Kevin stood up, wearily. “Okay, so… to the sharkfuckers?”
“To the sharkfuckers.”
•
It’s amazing what the human mind and the human body are capable of. I’d been impressed by the volcels and their little Parisian compound, the complexity of their architecture. So I’d expected something on the same scale as that.
Oh no.
It’s amazing what the human mind and the human body are capable of. It’s terrifying, in fact.
The sharkfucker’s village was nestled into a cove on the western edge of the island. The sun was high overhead and it glinted off of buildings the likes of which I’d never seen or imagined, buildings so odd that they skipped in and out of my memory even as I looked at them. Impossible forms, every single one. A tangled web of rope and clay and seaweed and bone. The city looked more like lace, or fungus, or a wound. I couldn’t decide.

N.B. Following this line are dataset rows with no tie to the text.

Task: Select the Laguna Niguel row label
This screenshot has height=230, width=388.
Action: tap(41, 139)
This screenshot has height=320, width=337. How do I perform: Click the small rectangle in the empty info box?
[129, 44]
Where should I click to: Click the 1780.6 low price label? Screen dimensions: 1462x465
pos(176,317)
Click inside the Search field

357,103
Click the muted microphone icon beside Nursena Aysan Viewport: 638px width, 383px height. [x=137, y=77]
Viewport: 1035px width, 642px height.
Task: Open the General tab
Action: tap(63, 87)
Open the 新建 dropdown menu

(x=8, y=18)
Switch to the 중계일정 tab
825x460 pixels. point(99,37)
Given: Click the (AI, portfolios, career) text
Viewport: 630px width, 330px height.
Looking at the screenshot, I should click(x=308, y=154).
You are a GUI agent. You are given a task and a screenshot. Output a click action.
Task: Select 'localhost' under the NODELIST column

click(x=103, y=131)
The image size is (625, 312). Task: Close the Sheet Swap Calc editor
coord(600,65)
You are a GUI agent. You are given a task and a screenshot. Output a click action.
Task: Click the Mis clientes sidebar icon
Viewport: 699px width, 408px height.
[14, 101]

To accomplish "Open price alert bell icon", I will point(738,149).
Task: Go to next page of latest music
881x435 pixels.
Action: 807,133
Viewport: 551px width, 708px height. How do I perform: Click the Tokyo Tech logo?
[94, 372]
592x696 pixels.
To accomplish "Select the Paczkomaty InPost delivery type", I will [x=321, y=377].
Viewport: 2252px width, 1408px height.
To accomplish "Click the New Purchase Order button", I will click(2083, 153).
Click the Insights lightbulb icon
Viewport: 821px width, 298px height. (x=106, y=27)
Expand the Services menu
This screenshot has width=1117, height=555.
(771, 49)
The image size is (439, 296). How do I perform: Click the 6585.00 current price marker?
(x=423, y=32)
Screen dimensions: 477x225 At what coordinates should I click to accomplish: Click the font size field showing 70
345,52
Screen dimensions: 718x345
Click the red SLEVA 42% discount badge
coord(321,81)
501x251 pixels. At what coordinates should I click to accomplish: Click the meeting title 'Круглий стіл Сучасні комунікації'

It had no center, but a few spires stuck above it all like the masts on ships and I saw people moving around through the town’s rigging. Where village met the water, even the docks were surreal, built in ways I couldn’t wrap my head around. The boats, thankfully, the boats were just rowboats. Regular rowboats. I mean, they were covered in bones or some shit but at least they didn’t break my brain to look at. Downright mundane compared to the rest of the village.
“Fucking sharks is probably the most normal thing these people do, isn’t it?” I asked. I started down the hill towards the town, leaning heavily on my spear and keeping weight off my splinted foot, a sci-fi pistol held loose in one hand.
“Yeah,” Lucifer said, “that’s probably true.”
“They going to be happy to see us?” I asked.
“They don’t care about anything else that’s happening on the island,” Lucifer said. “They’re above it all. Outside of it all. They don’t even want to get off the island.”
“What do they want?” I asked.
“To raise Dagon, an ancient and unspeakable god, from the depths. So that he can destroy the world,” Lucifer said.
“You have Lovecraftians on Incel Island,” I said. “I guess that doesn’t surprise me.”
“They’re good fishers and they trade with all factions and it’s been years since they captured anyone for human sacrifice so pretty much we just let them do whatever it is they want to do,” Kevin said.
“We’ve taken you this far,” Sister Killingsworth said. “I don’t believe we can be of more help. Get off the island. Convince them, if nothing else, not to kill us. If you can, convince them to let their children come home.”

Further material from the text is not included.